#### [TASK DESCRIPTION]
Rewrite the items starting at the line containing "The height and width of the screenshot is (921, 1280)." and ending at the line containing "center [318, 712].", substituting "target-locate-icon" for "crosshair-locate-icon" and leaving everything else unchanged.

▬▬▬▬▬▬

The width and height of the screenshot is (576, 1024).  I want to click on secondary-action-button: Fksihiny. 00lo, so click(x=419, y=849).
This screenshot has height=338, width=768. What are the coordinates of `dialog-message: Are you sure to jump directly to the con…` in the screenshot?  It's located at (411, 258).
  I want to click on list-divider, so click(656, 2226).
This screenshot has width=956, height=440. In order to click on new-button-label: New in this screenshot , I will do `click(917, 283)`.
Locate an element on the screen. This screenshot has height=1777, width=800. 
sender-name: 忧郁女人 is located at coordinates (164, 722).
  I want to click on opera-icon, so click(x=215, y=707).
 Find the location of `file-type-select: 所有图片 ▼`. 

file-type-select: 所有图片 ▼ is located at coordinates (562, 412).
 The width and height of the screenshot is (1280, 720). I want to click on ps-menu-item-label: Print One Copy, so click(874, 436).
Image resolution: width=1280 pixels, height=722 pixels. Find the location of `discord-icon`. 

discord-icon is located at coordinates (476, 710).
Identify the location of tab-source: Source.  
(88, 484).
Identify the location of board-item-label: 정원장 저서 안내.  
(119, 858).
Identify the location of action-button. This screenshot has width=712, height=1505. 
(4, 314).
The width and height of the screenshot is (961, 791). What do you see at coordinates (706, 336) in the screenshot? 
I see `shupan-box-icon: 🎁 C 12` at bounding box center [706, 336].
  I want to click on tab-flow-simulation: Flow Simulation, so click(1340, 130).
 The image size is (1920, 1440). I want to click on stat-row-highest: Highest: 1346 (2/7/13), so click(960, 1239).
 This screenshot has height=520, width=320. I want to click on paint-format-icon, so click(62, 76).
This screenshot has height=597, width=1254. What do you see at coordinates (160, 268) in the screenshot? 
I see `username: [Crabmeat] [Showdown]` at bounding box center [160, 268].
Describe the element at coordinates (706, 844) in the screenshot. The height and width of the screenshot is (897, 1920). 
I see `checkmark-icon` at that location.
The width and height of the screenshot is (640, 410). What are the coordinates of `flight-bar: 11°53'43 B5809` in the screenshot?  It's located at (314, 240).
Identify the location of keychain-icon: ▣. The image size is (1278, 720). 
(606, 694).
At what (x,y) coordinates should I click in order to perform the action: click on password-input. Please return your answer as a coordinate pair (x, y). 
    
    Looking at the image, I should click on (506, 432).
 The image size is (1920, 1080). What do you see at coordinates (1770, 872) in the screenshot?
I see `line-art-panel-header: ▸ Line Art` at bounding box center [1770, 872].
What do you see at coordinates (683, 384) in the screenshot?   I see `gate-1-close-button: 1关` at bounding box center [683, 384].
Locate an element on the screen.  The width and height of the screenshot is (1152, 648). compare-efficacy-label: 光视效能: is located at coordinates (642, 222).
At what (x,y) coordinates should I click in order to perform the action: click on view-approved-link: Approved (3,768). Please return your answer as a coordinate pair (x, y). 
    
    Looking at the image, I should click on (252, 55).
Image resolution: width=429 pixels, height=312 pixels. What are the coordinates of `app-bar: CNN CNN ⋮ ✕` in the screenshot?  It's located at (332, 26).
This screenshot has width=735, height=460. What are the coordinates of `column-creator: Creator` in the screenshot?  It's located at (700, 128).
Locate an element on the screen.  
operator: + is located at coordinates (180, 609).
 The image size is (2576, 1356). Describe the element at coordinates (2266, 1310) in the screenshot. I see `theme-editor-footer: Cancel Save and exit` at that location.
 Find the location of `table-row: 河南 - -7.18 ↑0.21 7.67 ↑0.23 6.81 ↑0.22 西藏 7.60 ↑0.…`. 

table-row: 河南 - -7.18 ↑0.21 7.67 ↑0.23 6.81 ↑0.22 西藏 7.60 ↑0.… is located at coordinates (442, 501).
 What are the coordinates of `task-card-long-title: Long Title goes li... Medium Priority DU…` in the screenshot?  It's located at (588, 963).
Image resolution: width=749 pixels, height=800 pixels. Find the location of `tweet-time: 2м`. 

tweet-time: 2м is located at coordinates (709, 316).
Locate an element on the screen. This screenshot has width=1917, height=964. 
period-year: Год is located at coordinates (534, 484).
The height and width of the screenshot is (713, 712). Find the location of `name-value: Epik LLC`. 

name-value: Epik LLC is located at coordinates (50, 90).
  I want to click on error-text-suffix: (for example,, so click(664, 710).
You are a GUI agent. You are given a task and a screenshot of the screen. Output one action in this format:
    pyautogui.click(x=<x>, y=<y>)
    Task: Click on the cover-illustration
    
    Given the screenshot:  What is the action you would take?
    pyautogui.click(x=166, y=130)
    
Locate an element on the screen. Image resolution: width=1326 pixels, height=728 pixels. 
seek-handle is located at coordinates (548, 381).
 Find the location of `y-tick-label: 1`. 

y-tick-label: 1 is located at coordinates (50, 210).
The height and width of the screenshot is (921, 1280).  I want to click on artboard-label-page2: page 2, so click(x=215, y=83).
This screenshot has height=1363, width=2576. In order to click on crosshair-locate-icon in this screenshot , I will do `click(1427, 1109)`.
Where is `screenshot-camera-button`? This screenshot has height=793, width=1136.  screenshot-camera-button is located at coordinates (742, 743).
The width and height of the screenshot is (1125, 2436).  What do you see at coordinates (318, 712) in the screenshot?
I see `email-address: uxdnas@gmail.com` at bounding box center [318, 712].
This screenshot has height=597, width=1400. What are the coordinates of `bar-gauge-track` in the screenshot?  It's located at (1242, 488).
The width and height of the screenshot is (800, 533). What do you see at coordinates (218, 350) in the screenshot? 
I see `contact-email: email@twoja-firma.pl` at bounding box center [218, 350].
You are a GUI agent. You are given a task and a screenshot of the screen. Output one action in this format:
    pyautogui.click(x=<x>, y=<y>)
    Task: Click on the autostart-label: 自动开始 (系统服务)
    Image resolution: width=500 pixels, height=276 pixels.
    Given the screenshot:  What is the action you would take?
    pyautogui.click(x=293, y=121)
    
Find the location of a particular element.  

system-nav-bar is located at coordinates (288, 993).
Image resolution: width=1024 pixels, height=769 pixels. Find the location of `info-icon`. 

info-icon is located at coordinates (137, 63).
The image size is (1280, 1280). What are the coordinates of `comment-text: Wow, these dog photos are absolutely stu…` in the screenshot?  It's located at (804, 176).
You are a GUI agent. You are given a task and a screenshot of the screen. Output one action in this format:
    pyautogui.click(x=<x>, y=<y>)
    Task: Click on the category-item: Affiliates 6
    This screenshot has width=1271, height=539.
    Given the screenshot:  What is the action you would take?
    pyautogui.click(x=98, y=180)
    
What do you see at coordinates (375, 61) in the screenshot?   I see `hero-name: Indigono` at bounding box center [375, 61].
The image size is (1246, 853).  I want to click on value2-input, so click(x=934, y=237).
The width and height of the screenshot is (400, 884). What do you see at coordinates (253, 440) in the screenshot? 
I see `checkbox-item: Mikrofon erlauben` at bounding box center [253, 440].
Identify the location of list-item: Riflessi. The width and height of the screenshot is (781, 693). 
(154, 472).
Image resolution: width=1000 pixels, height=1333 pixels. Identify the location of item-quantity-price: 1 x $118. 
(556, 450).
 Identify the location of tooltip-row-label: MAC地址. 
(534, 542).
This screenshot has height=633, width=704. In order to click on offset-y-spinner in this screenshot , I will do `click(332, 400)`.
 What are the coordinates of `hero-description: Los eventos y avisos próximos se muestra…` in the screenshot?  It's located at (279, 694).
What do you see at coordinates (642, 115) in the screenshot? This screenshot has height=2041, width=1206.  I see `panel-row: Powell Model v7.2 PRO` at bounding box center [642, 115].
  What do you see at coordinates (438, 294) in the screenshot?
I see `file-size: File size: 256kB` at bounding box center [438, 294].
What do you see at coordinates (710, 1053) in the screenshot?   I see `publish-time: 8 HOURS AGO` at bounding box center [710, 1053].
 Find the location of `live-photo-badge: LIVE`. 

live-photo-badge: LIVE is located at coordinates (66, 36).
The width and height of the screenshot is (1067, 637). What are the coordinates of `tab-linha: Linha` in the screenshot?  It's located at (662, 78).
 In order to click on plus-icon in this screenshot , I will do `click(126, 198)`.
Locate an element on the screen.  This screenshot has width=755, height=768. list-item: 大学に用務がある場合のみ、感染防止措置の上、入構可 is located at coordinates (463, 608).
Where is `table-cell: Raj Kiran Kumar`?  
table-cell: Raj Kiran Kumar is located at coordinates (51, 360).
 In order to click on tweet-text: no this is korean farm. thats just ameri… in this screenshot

▬▬▬▬▬▬

#### [EXERCISE OUTPUT]
The height and width of the screenshot is (921, 1280).  I want to click on artboard-label-page2: page 2, so click(x=215, y=83).
This screenshot has height=1363, width=2576. In order to click on target-locate-icon in this screenshot , I will do `click(1427, 1109)`.
Where is `screenshot-camera-button`? This screenshot has height=793, width=1136.  screenshot-camera-button is located at coordinates (742, 743).
The width and height of the screenshot is (1125, 2436).  What do you see at coordinates (318, 712) in the screenshot?
I see `email-address: uxdnas@gmail.com` at bounding box center [318, 712].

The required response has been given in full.